● **Information supplied**
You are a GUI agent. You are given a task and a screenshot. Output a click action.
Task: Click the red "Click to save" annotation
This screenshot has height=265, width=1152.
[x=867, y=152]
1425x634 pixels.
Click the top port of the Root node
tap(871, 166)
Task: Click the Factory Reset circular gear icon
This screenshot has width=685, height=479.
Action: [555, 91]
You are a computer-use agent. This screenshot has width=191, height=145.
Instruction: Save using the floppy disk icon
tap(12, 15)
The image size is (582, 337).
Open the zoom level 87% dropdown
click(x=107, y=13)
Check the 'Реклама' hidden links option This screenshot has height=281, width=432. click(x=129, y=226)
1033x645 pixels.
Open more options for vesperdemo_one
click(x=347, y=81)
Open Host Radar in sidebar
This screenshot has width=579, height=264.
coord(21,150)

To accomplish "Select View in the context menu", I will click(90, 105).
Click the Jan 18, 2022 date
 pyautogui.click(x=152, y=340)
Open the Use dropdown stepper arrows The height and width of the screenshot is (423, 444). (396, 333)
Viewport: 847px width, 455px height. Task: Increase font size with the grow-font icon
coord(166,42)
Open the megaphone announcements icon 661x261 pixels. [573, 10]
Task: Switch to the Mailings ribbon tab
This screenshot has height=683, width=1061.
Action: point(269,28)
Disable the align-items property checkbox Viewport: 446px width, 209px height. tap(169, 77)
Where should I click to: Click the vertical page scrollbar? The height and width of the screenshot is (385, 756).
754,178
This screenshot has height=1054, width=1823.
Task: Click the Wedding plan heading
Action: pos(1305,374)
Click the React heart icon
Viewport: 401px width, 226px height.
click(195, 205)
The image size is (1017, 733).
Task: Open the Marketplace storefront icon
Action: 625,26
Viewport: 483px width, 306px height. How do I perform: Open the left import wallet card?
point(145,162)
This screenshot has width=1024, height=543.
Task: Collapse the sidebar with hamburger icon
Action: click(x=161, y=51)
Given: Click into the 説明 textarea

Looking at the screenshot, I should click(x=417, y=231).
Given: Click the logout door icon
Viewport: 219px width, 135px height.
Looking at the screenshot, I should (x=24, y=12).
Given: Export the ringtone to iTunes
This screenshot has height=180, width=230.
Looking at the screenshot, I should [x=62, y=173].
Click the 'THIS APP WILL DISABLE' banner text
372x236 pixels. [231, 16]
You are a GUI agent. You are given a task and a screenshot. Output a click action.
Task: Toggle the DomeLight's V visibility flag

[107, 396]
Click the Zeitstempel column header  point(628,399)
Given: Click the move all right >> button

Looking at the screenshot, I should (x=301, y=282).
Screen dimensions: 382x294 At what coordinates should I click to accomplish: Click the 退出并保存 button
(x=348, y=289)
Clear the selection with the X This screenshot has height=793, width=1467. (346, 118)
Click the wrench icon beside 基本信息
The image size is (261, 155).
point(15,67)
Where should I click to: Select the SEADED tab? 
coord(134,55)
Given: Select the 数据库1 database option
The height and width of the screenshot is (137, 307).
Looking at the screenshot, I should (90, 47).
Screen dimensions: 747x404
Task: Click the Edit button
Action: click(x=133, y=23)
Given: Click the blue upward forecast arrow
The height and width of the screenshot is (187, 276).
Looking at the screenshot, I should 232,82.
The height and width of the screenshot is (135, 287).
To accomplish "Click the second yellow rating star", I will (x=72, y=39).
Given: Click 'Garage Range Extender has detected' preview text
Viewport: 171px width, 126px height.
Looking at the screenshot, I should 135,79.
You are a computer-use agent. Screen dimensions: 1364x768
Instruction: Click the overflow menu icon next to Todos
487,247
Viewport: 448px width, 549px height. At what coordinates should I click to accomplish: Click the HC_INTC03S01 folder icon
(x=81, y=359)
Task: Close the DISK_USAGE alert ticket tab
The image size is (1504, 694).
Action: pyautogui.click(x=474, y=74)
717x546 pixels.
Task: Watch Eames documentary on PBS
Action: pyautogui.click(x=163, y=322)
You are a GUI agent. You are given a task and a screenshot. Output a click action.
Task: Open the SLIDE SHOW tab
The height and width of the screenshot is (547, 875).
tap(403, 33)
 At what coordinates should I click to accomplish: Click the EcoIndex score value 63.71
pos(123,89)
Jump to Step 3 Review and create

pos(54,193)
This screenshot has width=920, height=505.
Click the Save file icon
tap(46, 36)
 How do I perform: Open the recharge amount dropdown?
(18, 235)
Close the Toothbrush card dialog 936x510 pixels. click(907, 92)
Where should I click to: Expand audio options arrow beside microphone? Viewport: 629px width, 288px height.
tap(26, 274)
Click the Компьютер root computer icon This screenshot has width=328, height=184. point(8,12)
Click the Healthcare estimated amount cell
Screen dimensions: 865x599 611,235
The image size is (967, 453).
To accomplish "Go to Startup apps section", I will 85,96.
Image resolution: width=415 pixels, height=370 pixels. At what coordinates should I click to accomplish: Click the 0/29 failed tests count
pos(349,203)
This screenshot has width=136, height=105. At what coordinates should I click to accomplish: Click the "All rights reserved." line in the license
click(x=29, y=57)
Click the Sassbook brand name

● **Instructions for the task**
Wherever a line in the data above holds the word "computer", copy that line.

● **Problem solution**
You are a computer-use agent. This screenshot has width=191, height=145.
You are a computer-use agent. Screen dimensions: 1364x768
Click the Компьютер root computer icon This screenshot has width=328, height=184. point(8,12)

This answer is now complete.